**Given task**
Copy the material below word for word, beginning at the line containing "The image size is (1384, 868)." and stopping after the line containing "Action: click(191, 25)".

**Task material**
__________
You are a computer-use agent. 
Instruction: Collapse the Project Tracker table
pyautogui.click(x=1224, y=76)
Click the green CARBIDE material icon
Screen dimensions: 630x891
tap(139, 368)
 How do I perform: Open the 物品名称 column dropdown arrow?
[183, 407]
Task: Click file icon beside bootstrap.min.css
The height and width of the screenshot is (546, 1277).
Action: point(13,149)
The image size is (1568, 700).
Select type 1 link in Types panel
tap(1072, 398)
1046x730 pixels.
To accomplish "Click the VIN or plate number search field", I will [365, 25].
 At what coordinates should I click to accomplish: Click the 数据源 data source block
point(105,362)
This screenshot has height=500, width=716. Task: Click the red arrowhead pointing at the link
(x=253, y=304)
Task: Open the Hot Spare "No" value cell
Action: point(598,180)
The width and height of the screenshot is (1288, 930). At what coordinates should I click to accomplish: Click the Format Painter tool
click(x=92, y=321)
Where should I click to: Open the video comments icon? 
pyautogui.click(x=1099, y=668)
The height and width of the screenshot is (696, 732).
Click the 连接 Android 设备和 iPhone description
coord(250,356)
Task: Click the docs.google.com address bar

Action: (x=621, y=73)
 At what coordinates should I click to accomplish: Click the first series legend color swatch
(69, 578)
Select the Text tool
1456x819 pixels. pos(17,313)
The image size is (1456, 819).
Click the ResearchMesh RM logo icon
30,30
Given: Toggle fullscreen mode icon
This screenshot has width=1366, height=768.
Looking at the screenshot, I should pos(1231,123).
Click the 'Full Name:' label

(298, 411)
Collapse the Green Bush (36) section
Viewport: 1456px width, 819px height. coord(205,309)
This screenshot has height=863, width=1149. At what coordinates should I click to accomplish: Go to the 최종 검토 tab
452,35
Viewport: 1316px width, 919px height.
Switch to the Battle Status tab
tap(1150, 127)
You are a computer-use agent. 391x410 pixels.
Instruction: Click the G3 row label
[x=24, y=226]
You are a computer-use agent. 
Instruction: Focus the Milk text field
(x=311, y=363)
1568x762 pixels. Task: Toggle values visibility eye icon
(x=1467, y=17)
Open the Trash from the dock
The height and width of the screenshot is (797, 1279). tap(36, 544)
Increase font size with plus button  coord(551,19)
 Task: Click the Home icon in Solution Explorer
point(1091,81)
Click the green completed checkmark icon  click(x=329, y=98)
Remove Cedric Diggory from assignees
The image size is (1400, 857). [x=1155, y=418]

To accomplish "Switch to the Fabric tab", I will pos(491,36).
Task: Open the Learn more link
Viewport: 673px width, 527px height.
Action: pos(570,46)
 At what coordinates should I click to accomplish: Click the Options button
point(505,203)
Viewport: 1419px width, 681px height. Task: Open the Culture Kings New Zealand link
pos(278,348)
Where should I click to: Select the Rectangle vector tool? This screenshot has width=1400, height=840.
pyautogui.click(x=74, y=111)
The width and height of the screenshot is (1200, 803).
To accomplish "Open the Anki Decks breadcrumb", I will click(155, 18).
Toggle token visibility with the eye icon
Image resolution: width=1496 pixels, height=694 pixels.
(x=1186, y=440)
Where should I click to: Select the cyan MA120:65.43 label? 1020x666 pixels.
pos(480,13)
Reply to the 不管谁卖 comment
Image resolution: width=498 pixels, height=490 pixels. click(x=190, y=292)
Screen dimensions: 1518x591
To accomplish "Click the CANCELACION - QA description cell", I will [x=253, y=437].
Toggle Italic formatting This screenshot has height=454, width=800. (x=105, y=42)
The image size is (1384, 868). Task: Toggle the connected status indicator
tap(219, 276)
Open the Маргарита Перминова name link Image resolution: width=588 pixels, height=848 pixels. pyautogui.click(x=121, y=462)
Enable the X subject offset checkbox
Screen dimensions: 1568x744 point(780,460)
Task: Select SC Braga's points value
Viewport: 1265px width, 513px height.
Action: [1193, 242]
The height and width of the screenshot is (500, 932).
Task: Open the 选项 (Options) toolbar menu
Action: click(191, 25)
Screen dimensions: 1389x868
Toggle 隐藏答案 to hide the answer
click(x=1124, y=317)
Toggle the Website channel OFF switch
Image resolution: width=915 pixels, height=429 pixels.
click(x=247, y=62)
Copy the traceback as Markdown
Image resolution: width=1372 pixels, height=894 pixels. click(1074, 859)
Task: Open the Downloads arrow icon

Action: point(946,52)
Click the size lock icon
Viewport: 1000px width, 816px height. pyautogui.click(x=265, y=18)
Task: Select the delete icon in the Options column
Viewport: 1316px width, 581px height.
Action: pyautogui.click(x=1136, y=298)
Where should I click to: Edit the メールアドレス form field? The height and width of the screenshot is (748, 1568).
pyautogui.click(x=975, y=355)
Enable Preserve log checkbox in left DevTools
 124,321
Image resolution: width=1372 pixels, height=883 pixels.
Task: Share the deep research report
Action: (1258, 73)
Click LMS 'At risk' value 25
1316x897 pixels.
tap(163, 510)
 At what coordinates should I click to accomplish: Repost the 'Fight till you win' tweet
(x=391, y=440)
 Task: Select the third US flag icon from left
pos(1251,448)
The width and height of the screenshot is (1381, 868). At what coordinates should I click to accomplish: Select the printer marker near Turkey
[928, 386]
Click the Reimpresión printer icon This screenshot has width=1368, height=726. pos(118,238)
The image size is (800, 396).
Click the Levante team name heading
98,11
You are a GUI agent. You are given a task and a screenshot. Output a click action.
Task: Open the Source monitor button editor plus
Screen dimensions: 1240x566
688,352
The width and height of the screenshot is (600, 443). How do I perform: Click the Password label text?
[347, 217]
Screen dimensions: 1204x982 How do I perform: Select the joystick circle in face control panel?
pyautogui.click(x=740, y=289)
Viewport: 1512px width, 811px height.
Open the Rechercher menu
__________
**Response**
The image size is (1384, 868). Task: Toggle the connected status indicator
tap(219, 276)
Open the Маргарита Перминова name link Image resolution: width=588 pixels, height=848 pixels. pyautogui.click(x=121, y=462)
Enable the X subject offset checkbox
Screen dimensions: 1568x744 point(780,460)
Task: Select SC Braga's points value
Viewport: 1265px width, 513px height.
Action: [1193, 242]
The height and width of the screenshot is (500, 932).
Task: Open the 选项 (Options) toolbar menu
Action: click(191, 25)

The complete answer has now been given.